Earlier today the Bank of England announced further plans to help kick start the economy.
Alongside the European Central Bank and among other measures, the Bank of England are set to add more fuel to the economic fire by pumping a further £50bn into the UK economy over the next four months, another extension to the quantitative easing programme and another attempt to ease the effects of the economic crisis.
The Bank of England have decided against a change to the base rate of interest, which has stood at a record low 0.5% since March 2009.
Furthermore, the European Central Bank have reduced theirs from 1% to 0.75%. Their deposit rate was also cut, from 0.25% to zero in an attempt to encourage banks to lend to each other.
It comes just a week after Sir Mervyn King said he had been left ‘shocked’ at the pace at which conditions had worsened, with the Euro crisis currently the biggest threat to the UK economy and the Bank of England confirming that the UK economy is back in recession after a year and a half’s worth of minimal growth.
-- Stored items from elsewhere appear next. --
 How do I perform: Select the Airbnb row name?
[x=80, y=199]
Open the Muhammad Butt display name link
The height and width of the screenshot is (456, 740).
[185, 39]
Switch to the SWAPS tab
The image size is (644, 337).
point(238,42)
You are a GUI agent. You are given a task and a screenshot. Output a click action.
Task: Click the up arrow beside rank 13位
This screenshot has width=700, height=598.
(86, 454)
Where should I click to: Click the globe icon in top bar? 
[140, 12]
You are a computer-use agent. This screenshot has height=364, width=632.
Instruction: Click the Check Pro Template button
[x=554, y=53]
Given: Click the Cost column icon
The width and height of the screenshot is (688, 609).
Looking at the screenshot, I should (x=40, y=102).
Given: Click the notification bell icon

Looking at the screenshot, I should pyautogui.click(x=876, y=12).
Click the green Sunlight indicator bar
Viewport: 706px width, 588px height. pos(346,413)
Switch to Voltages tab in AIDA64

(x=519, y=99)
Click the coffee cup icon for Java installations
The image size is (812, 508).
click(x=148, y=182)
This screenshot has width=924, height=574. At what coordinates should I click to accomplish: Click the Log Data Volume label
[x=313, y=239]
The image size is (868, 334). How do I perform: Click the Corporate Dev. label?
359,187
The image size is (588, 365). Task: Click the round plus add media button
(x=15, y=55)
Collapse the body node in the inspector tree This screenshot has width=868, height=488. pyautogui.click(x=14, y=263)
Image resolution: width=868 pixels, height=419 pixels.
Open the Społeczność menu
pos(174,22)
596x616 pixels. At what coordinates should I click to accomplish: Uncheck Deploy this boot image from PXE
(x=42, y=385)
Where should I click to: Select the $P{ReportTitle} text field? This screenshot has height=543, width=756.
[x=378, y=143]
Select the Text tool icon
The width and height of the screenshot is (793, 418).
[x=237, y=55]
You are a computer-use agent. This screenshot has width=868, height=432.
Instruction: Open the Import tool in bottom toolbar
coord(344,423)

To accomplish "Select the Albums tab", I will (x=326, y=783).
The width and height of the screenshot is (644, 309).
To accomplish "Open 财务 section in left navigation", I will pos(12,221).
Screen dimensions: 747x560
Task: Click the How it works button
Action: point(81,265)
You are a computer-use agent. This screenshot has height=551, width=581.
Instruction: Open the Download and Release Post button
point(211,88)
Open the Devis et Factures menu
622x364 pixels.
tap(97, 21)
However, pensions experts have warned that retirement may suffer as a result.
The National Association of Pension Funds say that while these measures are designed to boost economic growth, they could actually damage retirement values to an even greater extent.
With the changes set to increase the total value of expected asset purchase to £375bn, Joanne Segars, chief executive of the National Association of Pension Funds explained that this will ‘increase the deficits of final salary pension funds and mean that people get a worse rate on their annuity’.
She went on to explain that those who are on the verge of retiring could find themselves locked into a weaker pension.
She did concede, however, that a stronger economy would benefit pension funds.
Other measures put forward by the Bank of England include providing banks with access to cheap credit on the basis that they lend this onto businesses and providing banks with access to cash, should they encounter any short –term funding difficulties. Further stimulus measures may be considered if growth in the economy continues to decline.